### [TASK DIRECTIONS]
Print each of the rows below word for word, leaving out the pictures.

### [LISTING]
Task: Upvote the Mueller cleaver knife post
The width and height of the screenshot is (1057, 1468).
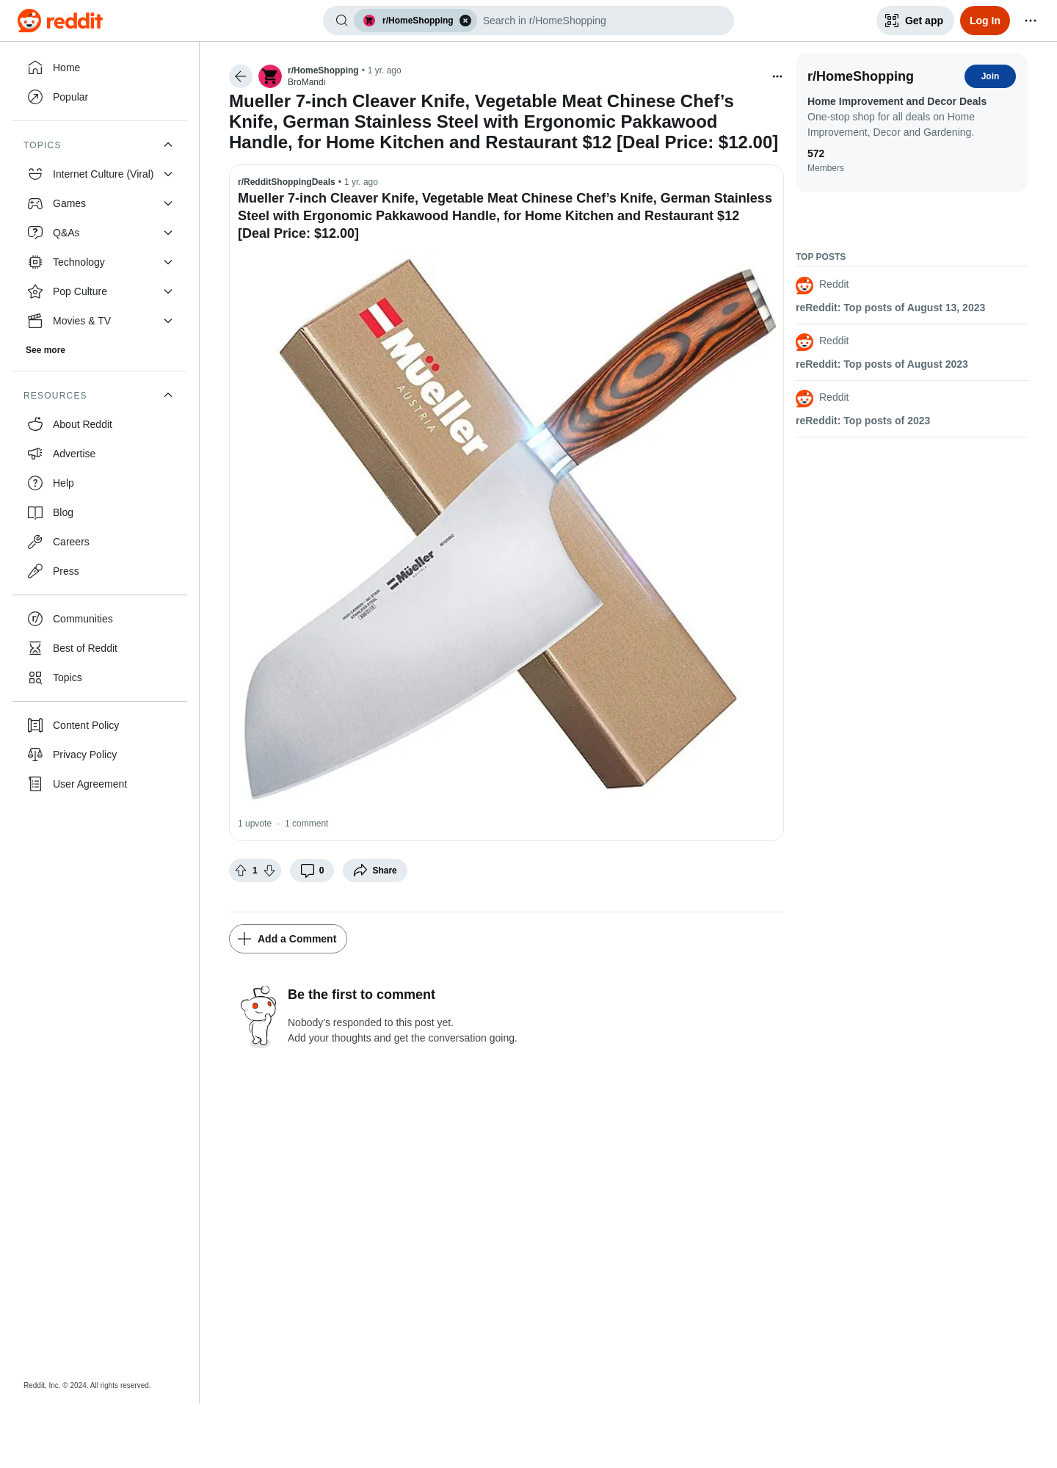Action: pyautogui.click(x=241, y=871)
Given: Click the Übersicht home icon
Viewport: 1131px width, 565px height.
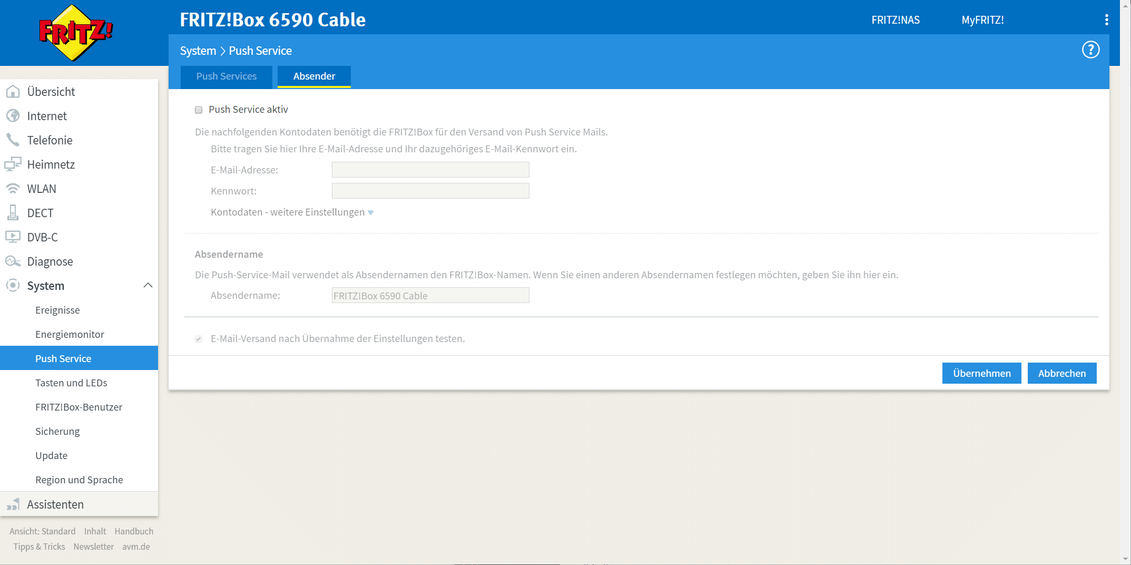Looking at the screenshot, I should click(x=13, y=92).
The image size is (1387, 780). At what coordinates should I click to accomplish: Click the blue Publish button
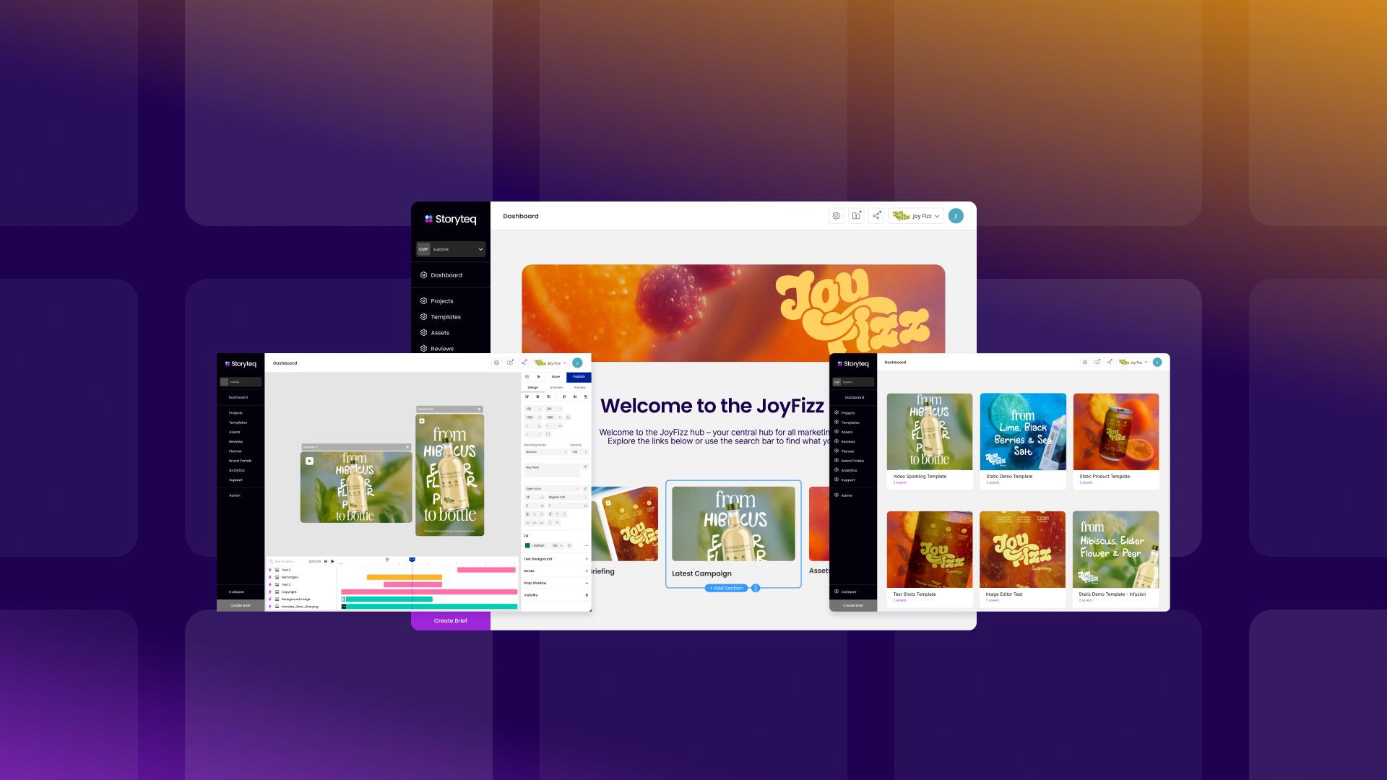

### [OUTPUT FOR THIS EXERCISE]
Task: Upvote the Mueller cleaver knife post
The width and height of the screenshot is (1057, 1468).
Action: pyautogui.click(x=241, y=871)
Given: Click the Übersicht home icon
Viewport: 1131px width, 565px height.
Looking at the screenshot, I should click(x=13, y=92).
The image size is (1387, 780). At what coordinates should I click to accomplish: Click the blue Publish button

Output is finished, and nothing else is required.